Talent is overrated. Geoff Calvin wrote a few years back a book about it. Only by doing hard work you will achieve great things (so they say).
Storytelling is craft.
So you can learn it.
It is about suffering, starting over, enduring a crusade to find the right narrative. But once you see your piece of work evolve from an idea to a compelling story, it is magic.
Storytelling is about learning from other people’s work, getting inspired by other people’s work and create your own visual style.
Here are some great blogs on the art of storytelling.
A medium blogpost by Josh Stearns; director, Journalism & Sustainability for @GRDodge Foundation en formerly Press Freedom Director @freepress. Stearns collects 30 amazing, immersive journalism projects that caught his attention last year.
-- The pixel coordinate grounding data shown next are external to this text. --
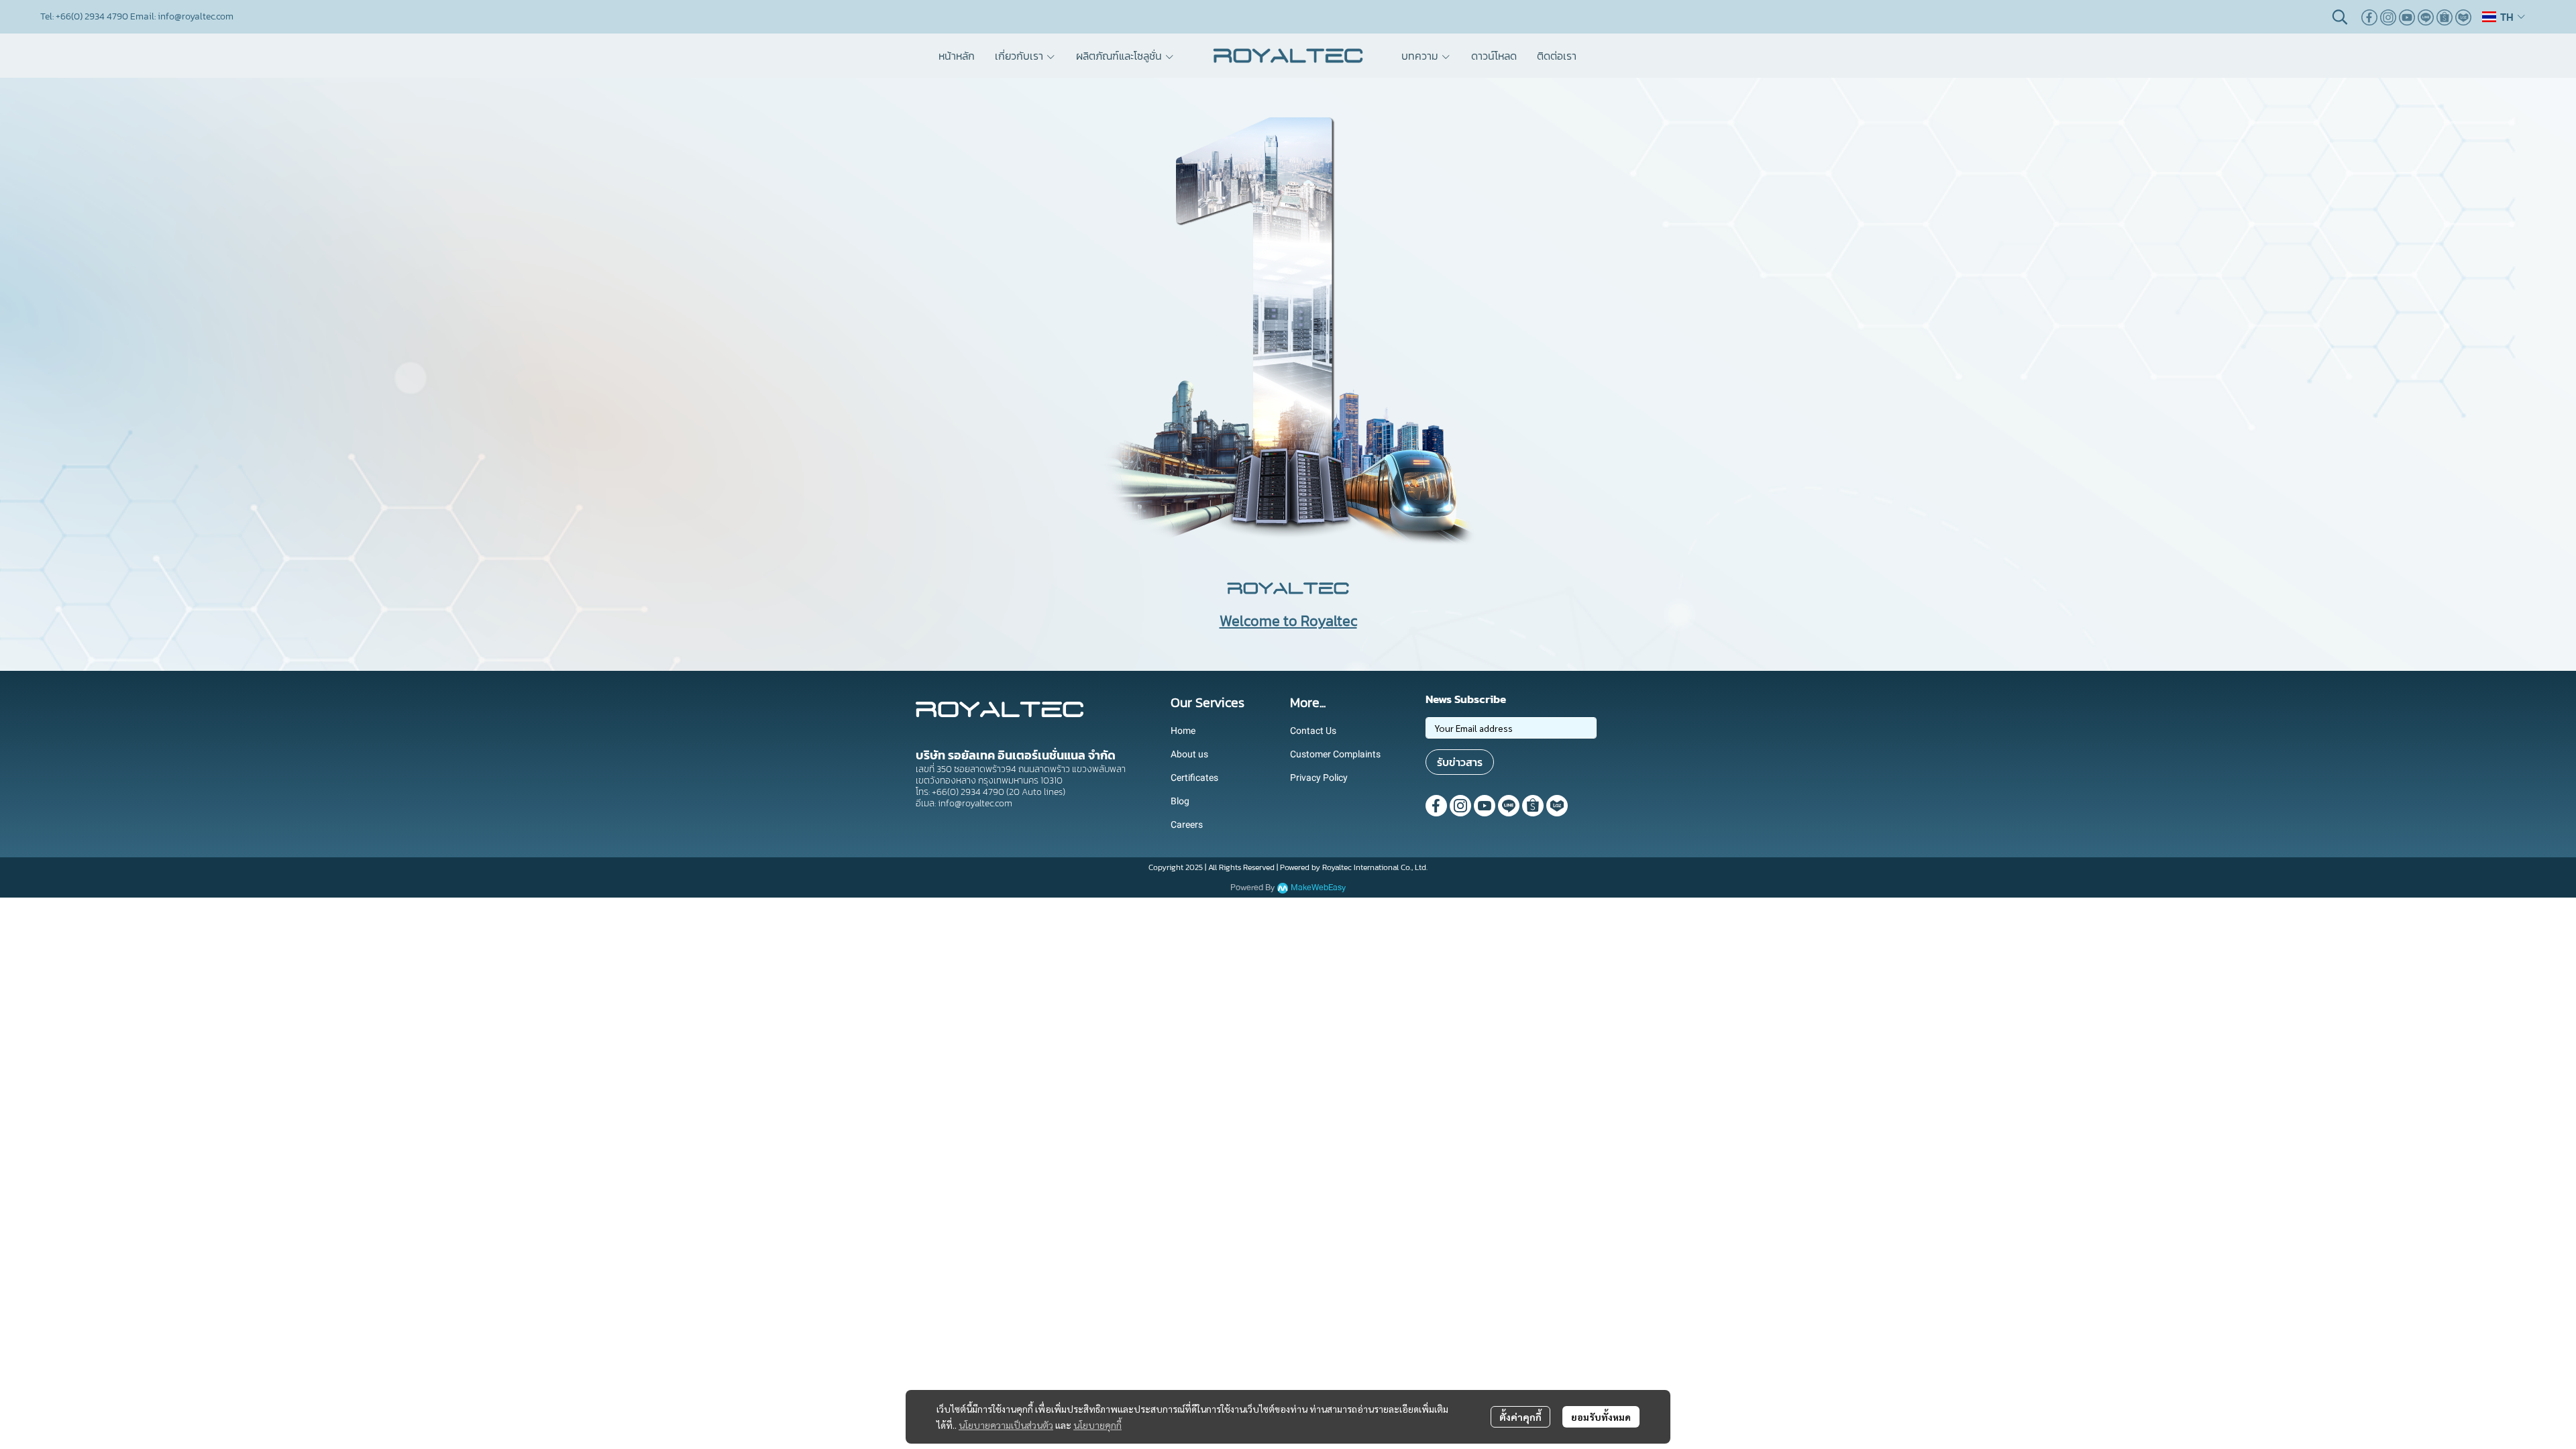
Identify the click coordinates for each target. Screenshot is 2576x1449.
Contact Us (1313, 730)
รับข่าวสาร (1460, 762)
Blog (1180, 801)
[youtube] (2407, 16)
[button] (2339, 16)
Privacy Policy (1319, 777)
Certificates (1194, 777)
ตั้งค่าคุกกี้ (1520, 1417)
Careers (1187, 824)
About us (1189, 754)
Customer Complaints (1335, 754)
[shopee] (2444, 16)
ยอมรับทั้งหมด (1601, 1417)
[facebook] (2369, 16)
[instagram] (2388, 16)
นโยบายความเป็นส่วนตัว (1006, 1425)
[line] (2426, 16)
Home (1183, 730)
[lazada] (2463, 16)
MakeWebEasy (1318, 888)
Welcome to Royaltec (1288, 621)
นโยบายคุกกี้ (1097, 1425)
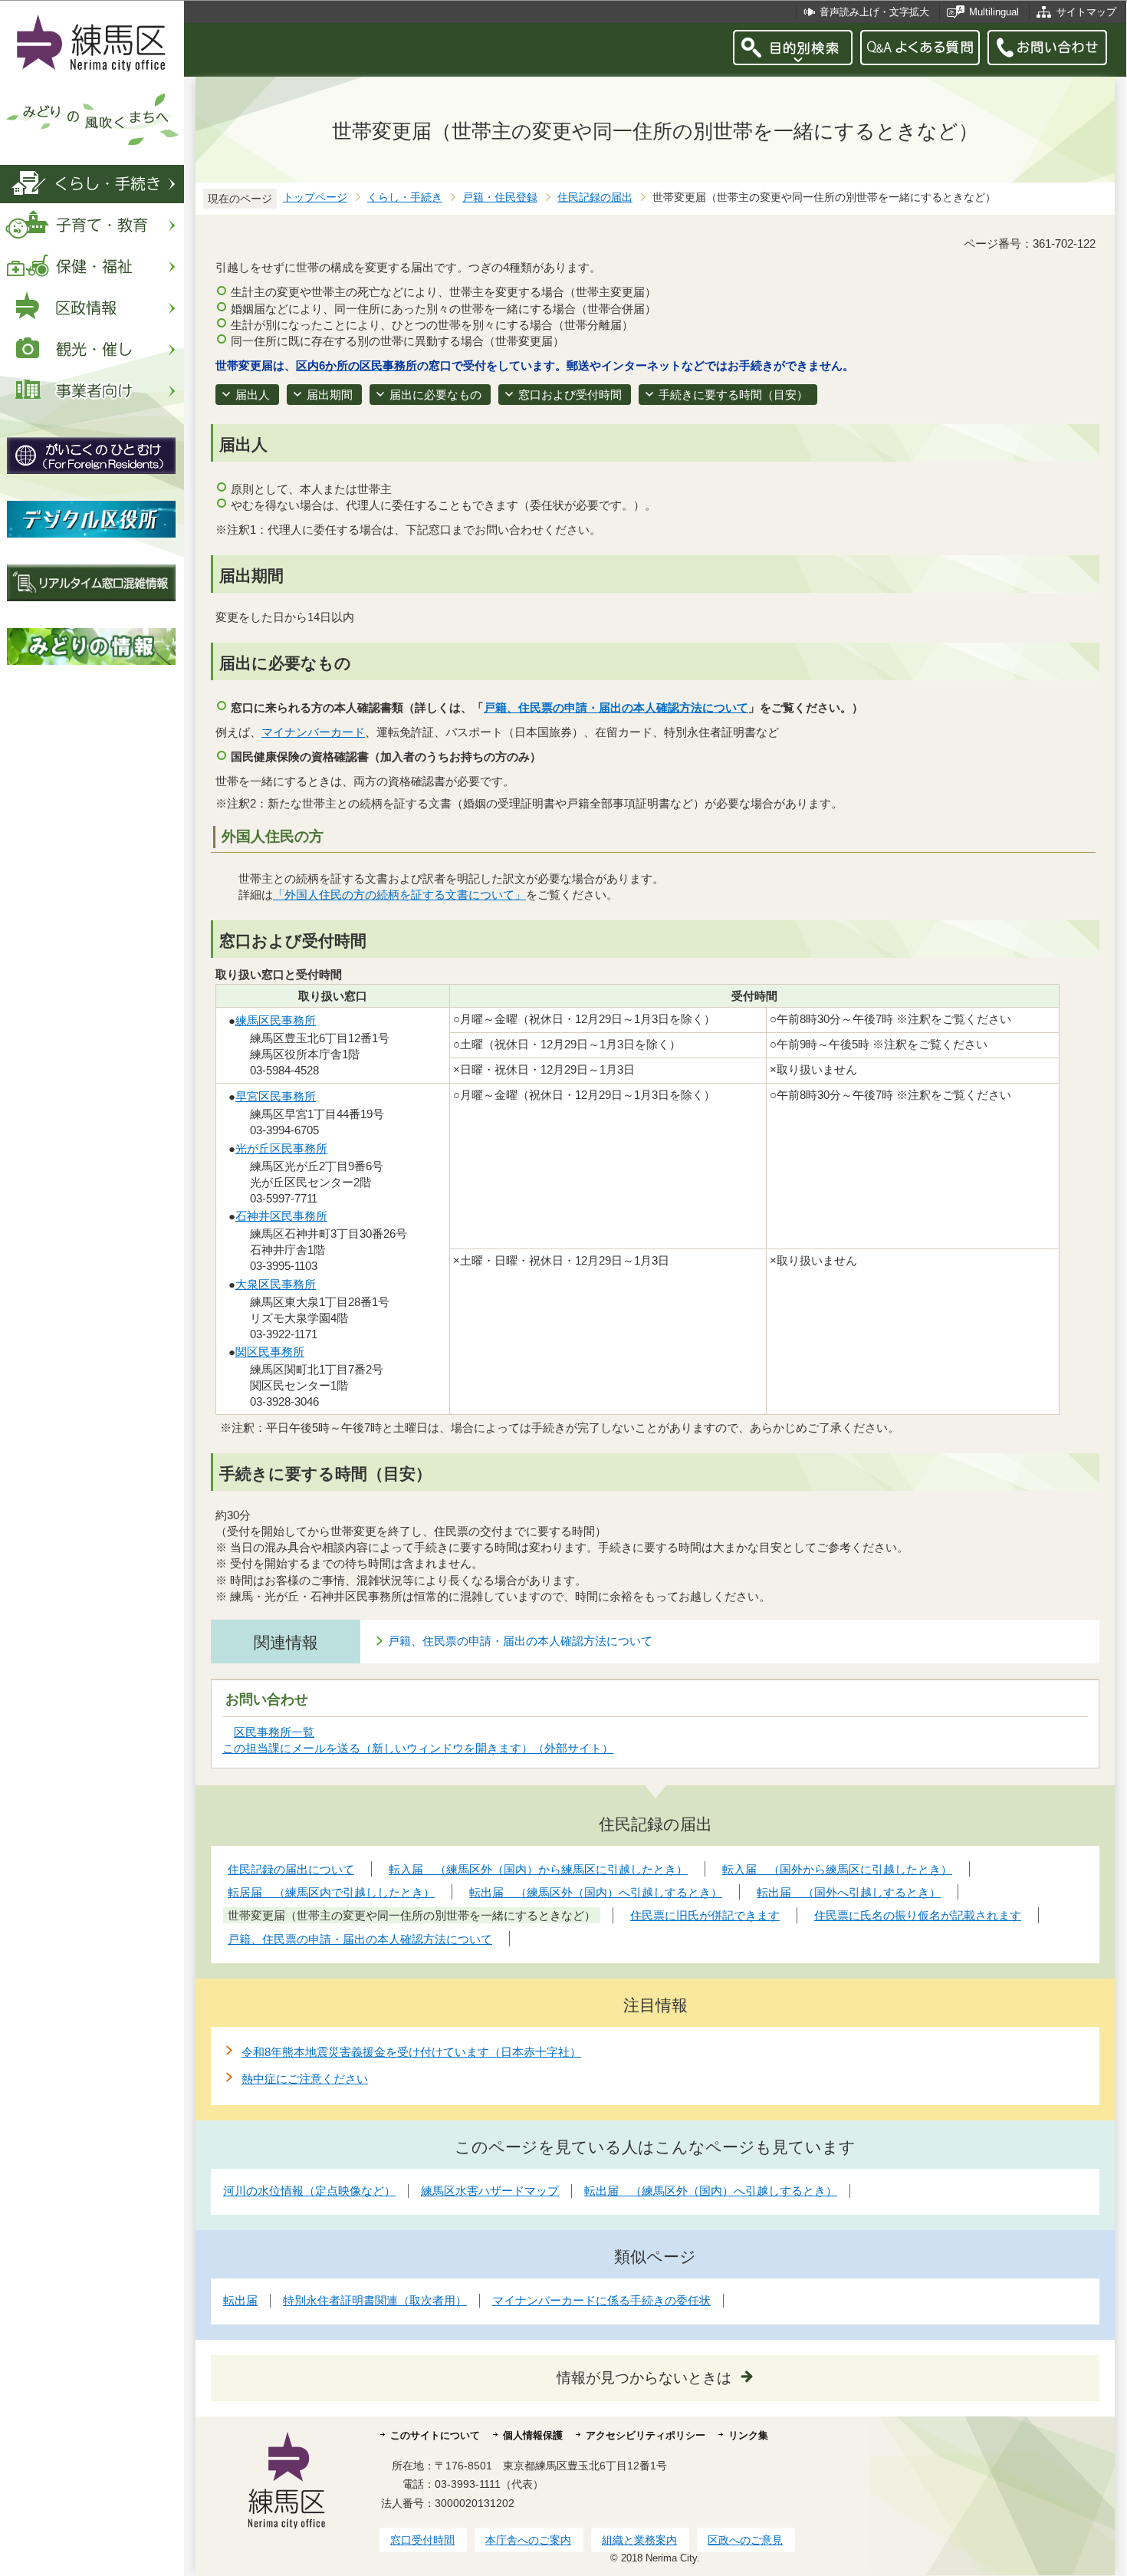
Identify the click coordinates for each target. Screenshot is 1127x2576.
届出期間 (330, 394)
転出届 (240, 2300)
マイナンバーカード (313, 732)
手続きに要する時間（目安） (733, 394)
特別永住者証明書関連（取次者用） (375, 2300)
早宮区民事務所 (275, 1096)
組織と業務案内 (639, 2540)
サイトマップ (1086, 12)
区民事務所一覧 (274, 1732)
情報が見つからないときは (644, 2378)
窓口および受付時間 (570, 394)
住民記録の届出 (594, 197)
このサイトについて (435, 2435)
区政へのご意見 (745, 2540)
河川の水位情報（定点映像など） (309, 2190)
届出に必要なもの (435, 394)
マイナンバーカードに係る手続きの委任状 (601, 2300)
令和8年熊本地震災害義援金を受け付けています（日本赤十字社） (411, 2051)
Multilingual (994, 12)
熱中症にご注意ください (305, 2078)
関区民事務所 (269, 1351)
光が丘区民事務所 (281, 1148)
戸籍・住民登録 (499, 197)
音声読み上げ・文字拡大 (874, 12)
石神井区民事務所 (281, 1215)
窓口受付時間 (422, 2540)
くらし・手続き (404, 197)
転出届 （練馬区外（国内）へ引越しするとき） (710, 2190)
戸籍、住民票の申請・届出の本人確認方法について (616, 707)
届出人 (252, 394)
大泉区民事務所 (275, 1284)
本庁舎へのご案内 (528, 2540)
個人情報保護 (533, 2435)
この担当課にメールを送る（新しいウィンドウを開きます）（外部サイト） (417, 1748)
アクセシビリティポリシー (645, 2435)
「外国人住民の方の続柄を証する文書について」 (399, 894)
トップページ (315, 197)
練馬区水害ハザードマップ (490, 2190)
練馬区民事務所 (275, 1020)
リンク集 (748, 2435)
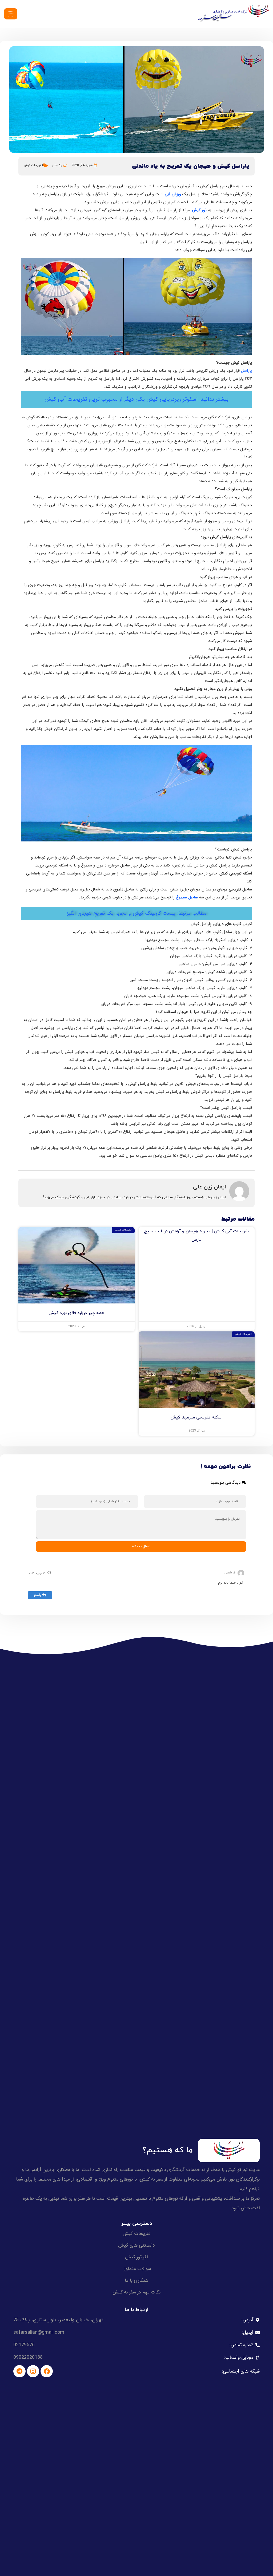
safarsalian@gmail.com (38, 2332)
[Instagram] (33, 2371)
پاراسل (246, 370)
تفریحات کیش (33, 165)
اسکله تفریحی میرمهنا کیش (196, 1417)
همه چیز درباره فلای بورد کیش (76, 1313)
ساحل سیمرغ (187, 897)
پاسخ (37, 1595)
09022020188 (28, 2357)
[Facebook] (47, 2371)
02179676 (24, 2345)
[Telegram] (19, 2371)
His remark: This year new digital tools and networks seemed to influence every aspect of the storytelling process. From sensors to structured journalism, crowdsourcing to podcasting, new modes of journalism that have been emerging over the last decade took huge strides forward this year. Communities of practice grew up around new models of storytelling to formalize norms, grapple with ethical and technical questions and tackle issues of sustainability.
“What sound is to music, is conflict to story.” – Robert McKee
Robert McKee is the most sought after screenwriting lecturer around the globe. He has dedicated the last 30 years to educating and mentoring screenwriters, novelists, playwrights, poets, documentary makers, producers, and directors internationally. Those who have learned from McKee have called him “the Aristotle of our time” because of his insight into the substance, structure, style, and principles of the grand art of story.
McKee’s former students include over 60 Academy Award Winners, 200 Academy Award Nominees, 200 Emmy Award Winners, 1000 Emmy Award Nominees, 100 WGA (Writers Guild of America) Award Winners, 250 WGA Award Nominees, and 50 DGA (Directors Guild of America) Award Winners, 100 DGA Award Nominees. (from his website)
Mediastorm is a Brooklyn based production company, founded by Brian Storm. They describe themselves as an award-winning film production and interactive design studio whose work gives voice and meaning to the most pressing issues of our time. Our stories demystify complex issues, humanize statistics, and inspire audiences to take action on issues that matter.
Mediastorm sets the boundaries in reporting and creating compelling stories, sometimes with interactive graphics.
Bombay Flying Club could be Mediastorm’s little brother. They are also an international and award winning multimedia collective working with high quality photojournalism, DSLR video, interactive media production and storytelling. Their clients are medias, organizations, NGOs, companies and journalistic institutions all over the world.
You might wanna check out ‘California is a place’ too.
A blog and site by David Dunkley Gyimah. Gyimah is a videojournalist avant la lettre. On his blog boundaries between all sorts of platforms disappear and he is keen on participating in the discussion on the future of news. In Germany, David got an International award for videojournalism for his film 8 Days. It featured the UK’s first newspaper journalists attempting to become videojournalists on the UK’s Press Association scheme.